■ **EXERCISE TASK**:
Write out the data starting at the line that contains "The image size" and ending after the line that contains "(x=27, y=249)", keeping every character the same.

[Records contained in a dataset]
(begin)

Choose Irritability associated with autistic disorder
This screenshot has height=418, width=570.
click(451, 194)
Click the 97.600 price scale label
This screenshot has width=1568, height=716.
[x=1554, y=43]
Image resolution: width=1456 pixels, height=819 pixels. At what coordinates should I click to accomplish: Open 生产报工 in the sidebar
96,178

(end)
(begin)

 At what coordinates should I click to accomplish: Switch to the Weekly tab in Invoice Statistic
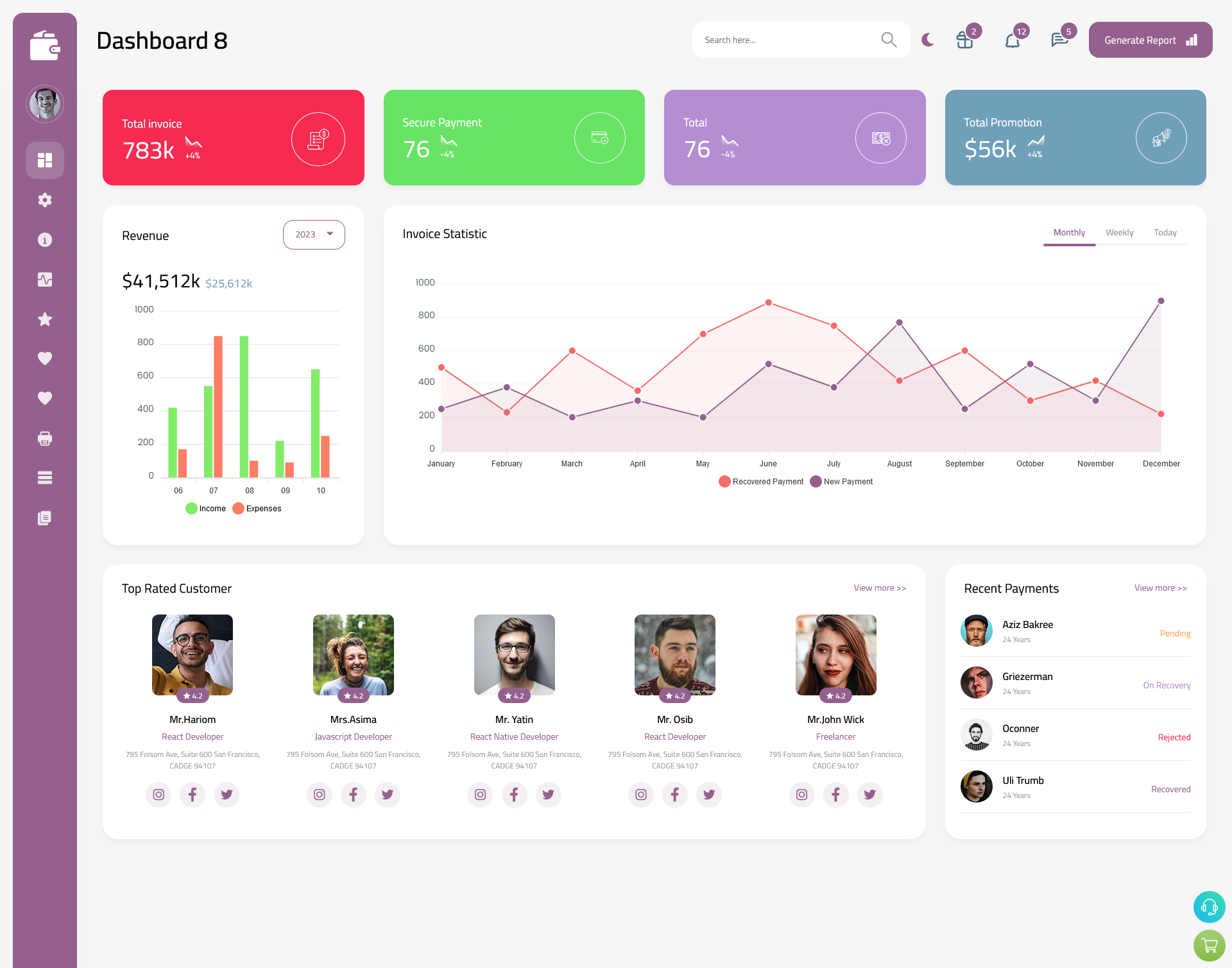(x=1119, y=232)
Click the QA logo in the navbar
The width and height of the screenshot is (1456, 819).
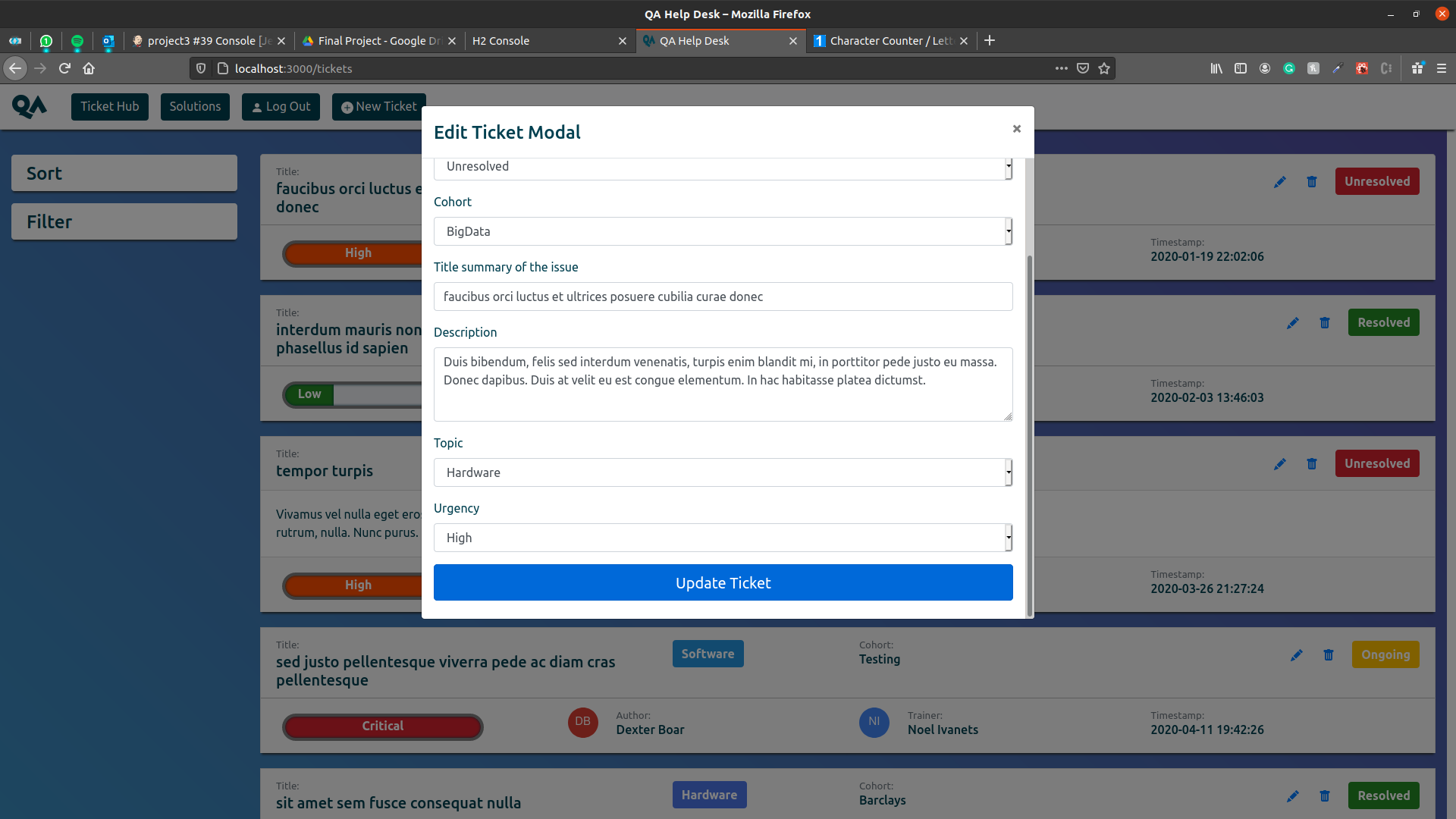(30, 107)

(end)
(begin)

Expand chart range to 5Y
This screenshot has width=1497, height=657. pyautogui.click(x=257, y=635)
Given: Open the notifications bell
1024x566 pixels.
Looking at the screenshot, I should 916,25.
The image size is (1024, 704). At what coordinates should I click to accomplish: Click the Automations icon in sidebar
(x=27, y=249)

(end)

■ **TASK RESULT**:
The image size is (1024, 704). At what coordinates should I click to accomplish: Click the Automations icon in sidebar
(x=27, y=249)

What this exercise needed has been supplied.